Como Alma Corsária, todo filme parte de um grau zero, uma preocupação estética, histórica ou dramática. E é nesse sentido que Sonhos e Desejos não transparece em momento algum seus objetivos. Em Sonhos e Desejos encenar uma história parece uma tentativa, em primeira instância, de localizar o espectador na década de 70: com músicas do Milton Nascimento (que também querem trazer identidade à história, que se passa em Minas), figurinos e direção de arte. Até mesmo o tema parece ser um acessório. Nada está a serviço de um projeto estético, mas sim de uma verossimilhança que não obedece a qualquer conceito mais elaborado. O filme não tem uma verdade (a dele), mas ambiciona, em termos gerais, a obedecer a uma verdade genérica, e por isso se prende a questões formais muito óbvias. 

A fotografia que diferencia o mundo externo da intimidade do apartamento, a abertura com fotos de protesto nas ruas nos anos 70, os flashbacks em preto e branco pastoso, as tentativas de contextualização de modo geral não partilham de um conceito, são puro fetiche. Quando se compara esses trabalhos a produtos de televisão é compreensível, porque, se eles se aproximam dela em algum momento, é no que esses filmes apelam para "imagens-síntese", que são de natureza da TV. Um exemplo: se o filme faz questão de se passar em Belo Horizonte, ele ao mesmo tempo dá a entender que a cidade não tem lá muita importância, já que o cineasta não a valoriza em momento algum de seu filme. Temos informações (inclusive visuais), não imagens.

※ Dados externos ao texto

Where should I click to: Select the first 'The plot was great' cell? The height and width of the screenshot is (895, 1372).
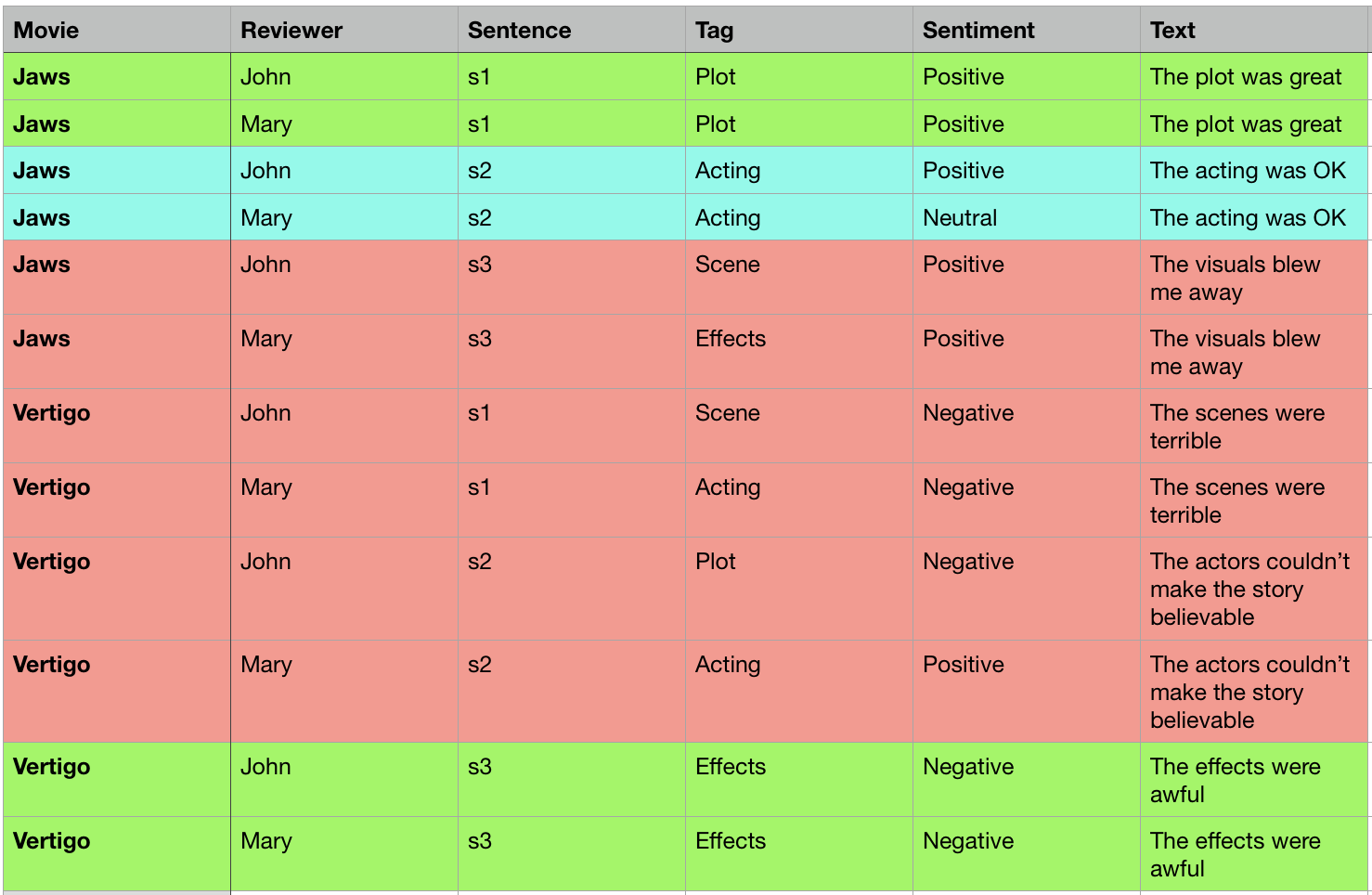[x=1255, y=77]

Até mesmo a questão de maior parte da ação ser centrada no apartamento em que os personagens se escondem não possui muita importância em questão de encenação. É um "lugar" (um ponto de vista muito relativo), não um "espaço", uma vez que um espaço cinematográfico consiste na exploração de suas capacidades cênicas, e fica claro que isso não é objetivo do diretor. Poderíamos tratar de alguns pontos de partida dramáticos como a personagem Cristina escrevendo cartas para Clara (ela mesma), a ligação do guerrilheiro mascarado com o balé, a disfunção entre destino histórico e vida pessoal, etc, mas tratar dessas coisas, e da deficiência delas, parece assunto segundo, já que o descompasso entre as partes do projeto impede que o filme tenha algum achado dramático mais consistente, ou ao menos, que tenha um desenvolvimento – no conjunto estético-dramático – razoável.

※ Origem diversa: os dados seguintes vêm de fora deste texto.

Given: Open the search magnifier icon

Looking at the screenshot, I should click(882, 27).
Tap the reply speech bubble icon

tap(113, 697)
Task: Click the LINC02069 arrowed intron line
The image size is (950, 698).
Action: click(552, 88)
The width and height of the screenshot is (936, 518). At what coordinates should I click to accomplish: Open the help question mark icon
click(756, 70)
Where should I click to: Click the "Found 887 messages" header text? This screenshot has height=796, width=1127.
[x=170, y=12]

O que então justifica as escolhas de Sonhos e Desejos? Um interesse estético? A reconstituição de um fato? A exploração da psicologia dos personagens? Tudo leva a crer que não. O grotesco do filme de Marcelo Santiago está em ser Histórico em um contexto íntimo sem ter objetivo histórico-íntimo algum, já que sequer a subjetividade da personagem de Mel Lisboa (que é o foco da abordagem) o diretor assume a contento como princípio narrativo. O filme de Marcelo Santiago, como outros citados, está tentando contar essa História (a ditadura, a clandestinidade) e isso, apesar de não parecer, é mais sério do que o filme faz crer. Sonhos e Desejos tenta narrar esses fatos, só que não faz qualquer esforço estético para compreender (e fazer compreender) aquilo que trata.